Everyone came home safe, the daughters were bathed and put to bed, the 4 year old complaining about everyone screaming and crying and that my friend "smothered her" and that she never did get her gummy bears, the 5 year old complained that daddy squeezed her too tight, the friend was reassured, the young boy was allowed to tremble and cry while I held him, the ex-husband fell asleep on the couch after consuming three wine coolers (wimp)...and I got very little sleep last night.

To some this a everyday occurrence, met with smug acceptance or helplessness, I am no stranger to crime or violence, having lived a life drug use and incarceration.

I have rationalized that this was an isolated case, that no matter where you live you cannot get away from it, that for every child that we've managed to take into our homes, feed, clothe and get help for there are many more that we may not get to, that being a full-time mom will make very little difference. I've even rationalize that the 14 year old boy that my son get shot down like a dog, that I could not do anything about. But i don't want to be here, I want to be home.

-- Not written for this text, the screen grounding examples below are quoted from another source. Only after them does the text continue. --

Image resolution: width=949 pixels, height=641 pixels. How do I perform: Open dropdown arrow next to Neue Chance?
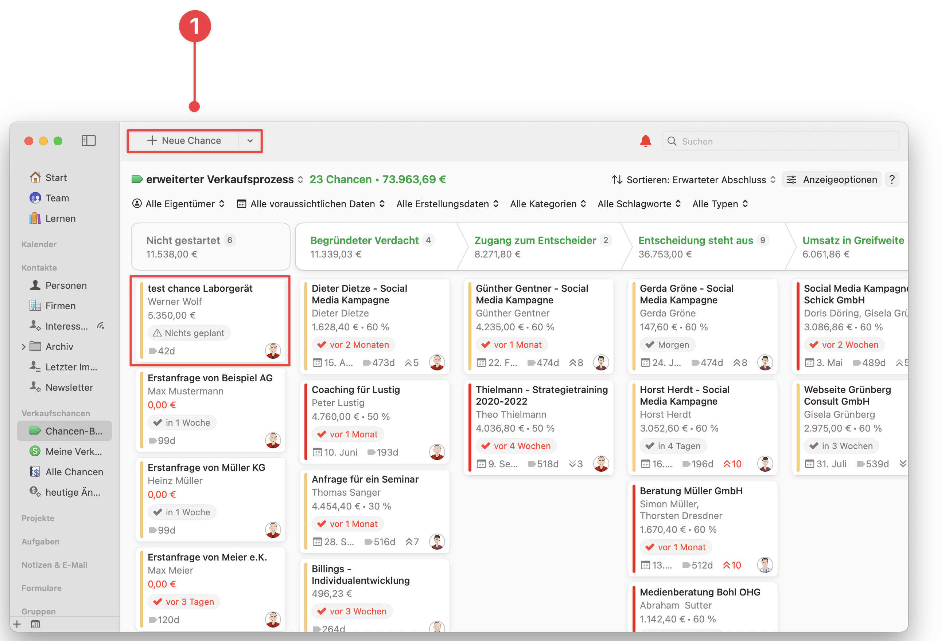pyautogui.click(x=250, y=141)
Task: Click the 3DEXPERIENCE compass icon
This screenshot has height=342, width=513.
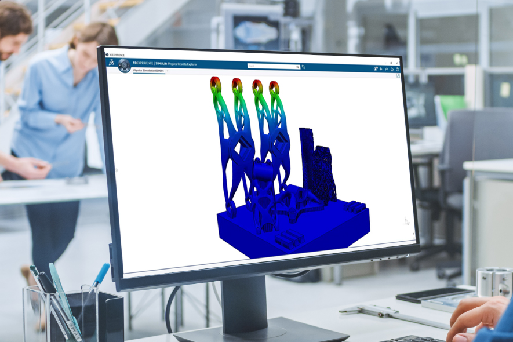Action: click(123, 65)
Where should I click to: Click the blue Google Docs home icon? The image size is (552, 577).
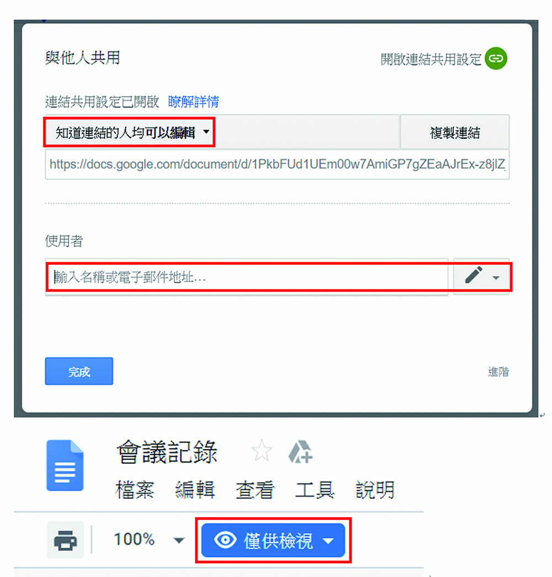point(65,465)
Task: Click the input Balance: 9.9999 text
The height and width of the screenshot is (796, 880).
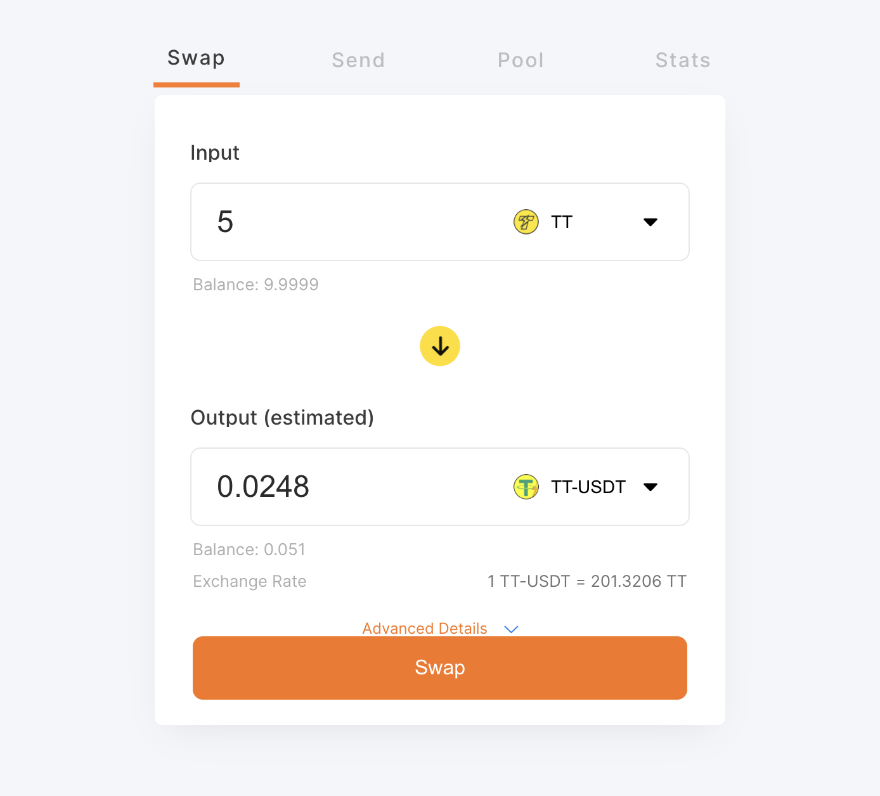Action: point(256,285)
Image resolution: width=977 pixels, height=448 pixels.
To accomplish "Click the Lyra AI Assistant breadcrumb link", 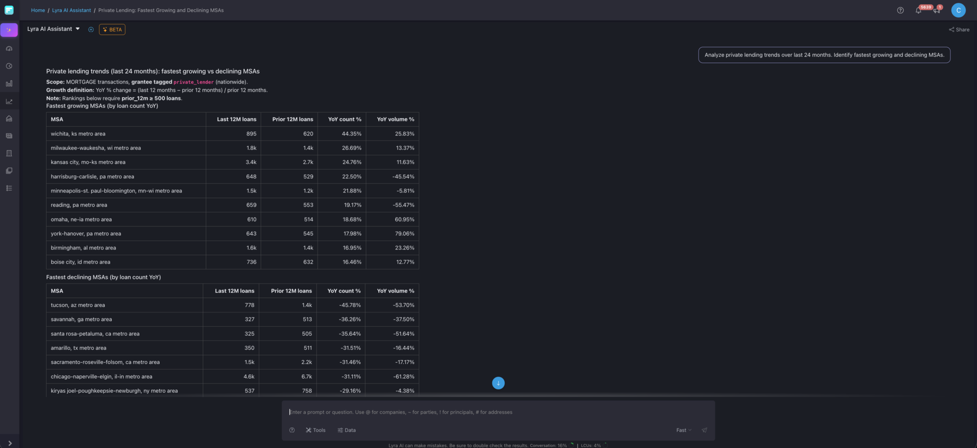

Our neighbor a sheriff came over and questioned my son this morning, my son had very little to offer as to details as he saw the boy get killed and not the actually shooters his back was turned as they had already caught the young men who fired the shots, The Grant Hill sneaks that were being held as a reward for a good report immediately went on his feet this morning.

The kids had gummy bears over yogurt for breakfast, The ex had a bit of the hair of the dog and went to work, and so did I.

But I don't want to be here, I want to be home.